AliveCor has gained clearance to sell a medical device accessory for Apple Watch. The regulatory nod covers AliveCor’s KardiaBand, a device that clips onto Apple’s smartwatch and performs EKG readings.
Users of the $199 AliveCor device and accompanying $99-a-year service replace the wristband on their Apple Watch with KardiaBand. Machine learning algorithms, dubbed SmartRhythm, then sift through data gathered by Apple Watch’s sensors to establish a normal band of heart rate activity. If the wearer’s heart rate deviates from these historic norms, the app directs the user to take an EKG.
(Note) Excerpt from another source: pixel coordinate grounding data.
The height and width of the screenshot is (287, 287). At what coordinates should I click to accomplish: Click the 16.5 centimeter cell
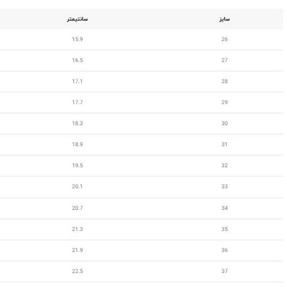coord(77,60)
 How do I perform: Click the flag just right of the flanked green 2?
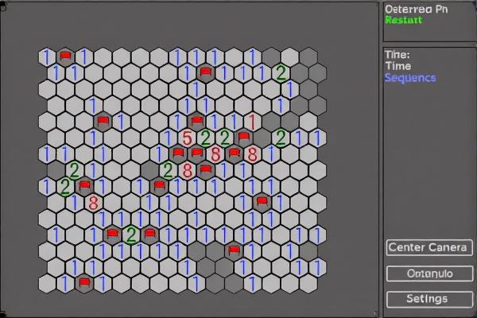coord(150,234)
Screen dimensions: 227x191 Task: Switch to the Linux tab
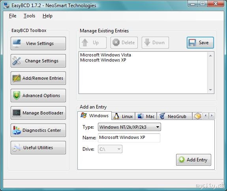(123, 116)
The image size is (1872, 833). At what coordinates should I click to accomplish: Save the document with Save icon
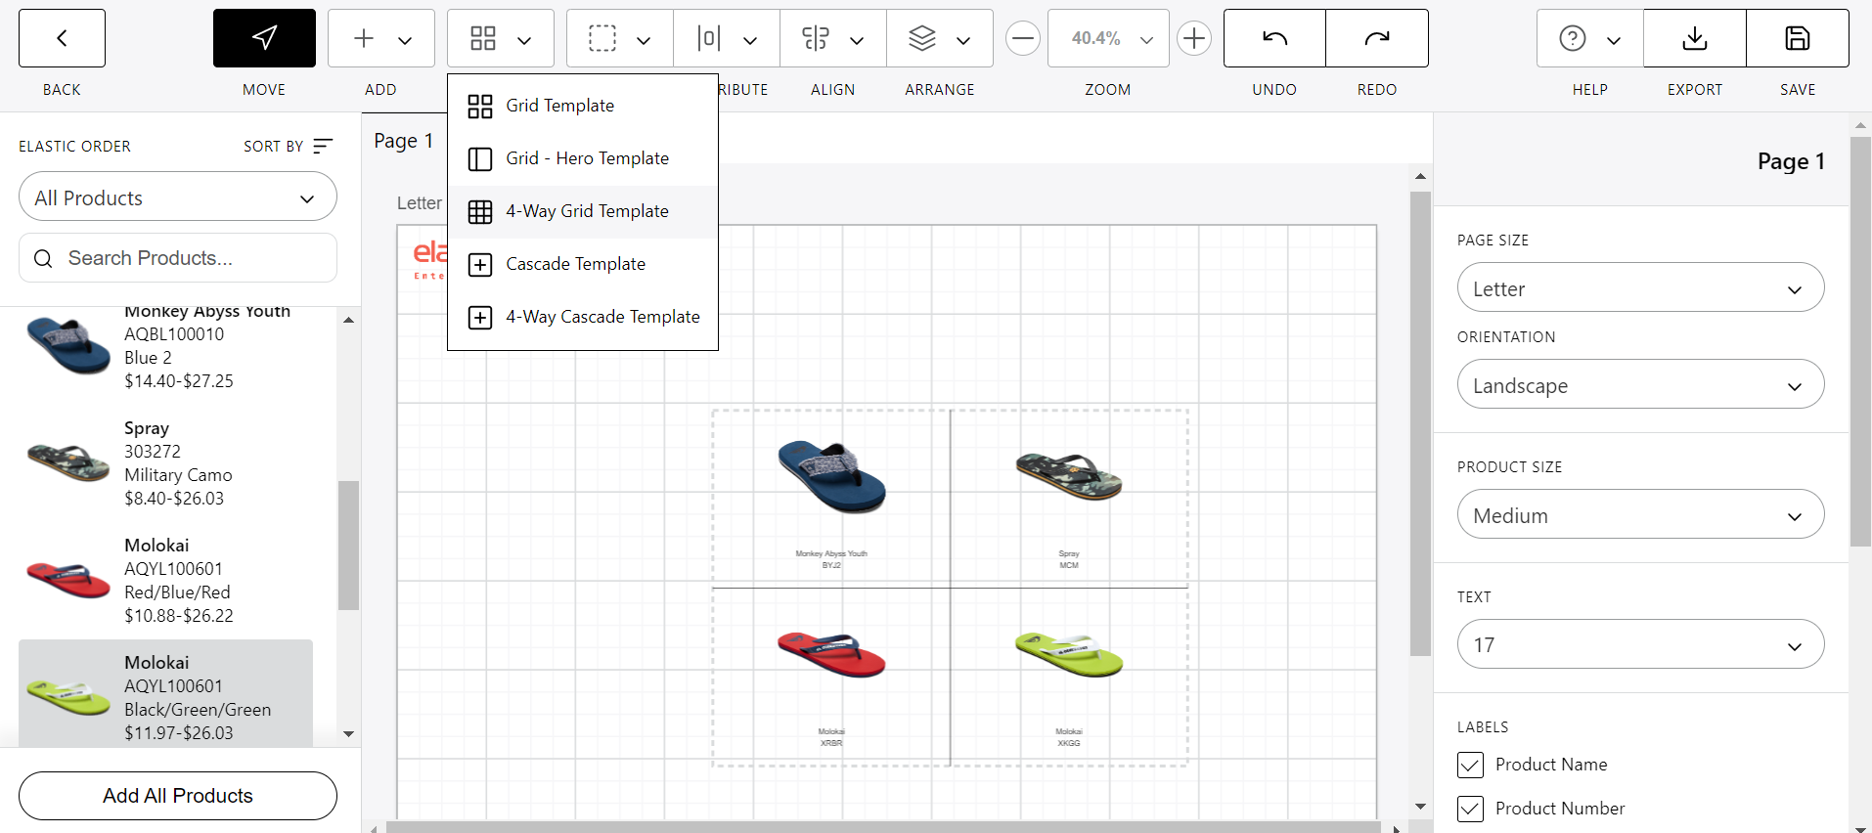pyautogui.click(x=1797, y=39)
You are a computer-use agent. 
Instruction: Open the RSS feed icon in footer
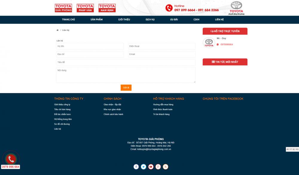(x=165, y=167)
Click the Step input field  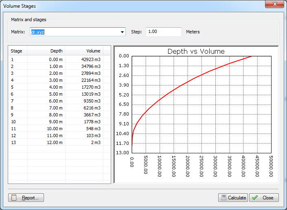tap(164, 32)
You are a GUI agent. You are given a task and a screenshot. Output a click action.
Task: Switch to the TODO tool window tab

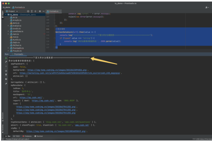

This is where the band itself comes in. The user places a finger on a sensor built into the strap. The band then performs an EKG, also known as an electrocardiogram, to assess whether the electrical impulses that modulate cardiac contractions are firing properly. The resulting 30-second waveform is shown on the Apple Watch screen, after which the user can share it with their doctor as a PDF.
Aspects of the technology are the same as the credit card-sized device, KardiaMobile, AliveCor already sells for use with smartphones. But the incorporation of the Apple Watch sensors and data into the process stands to change when and why users decide to take an EKG reading.
“A lot of my patients already use the credit card sensor, but they don’t know when to take an EKG, so they just do it when they feel light-headed or dizzy,” Eric Topol, M.D., a cardiologist at Scripps, told FastCompany.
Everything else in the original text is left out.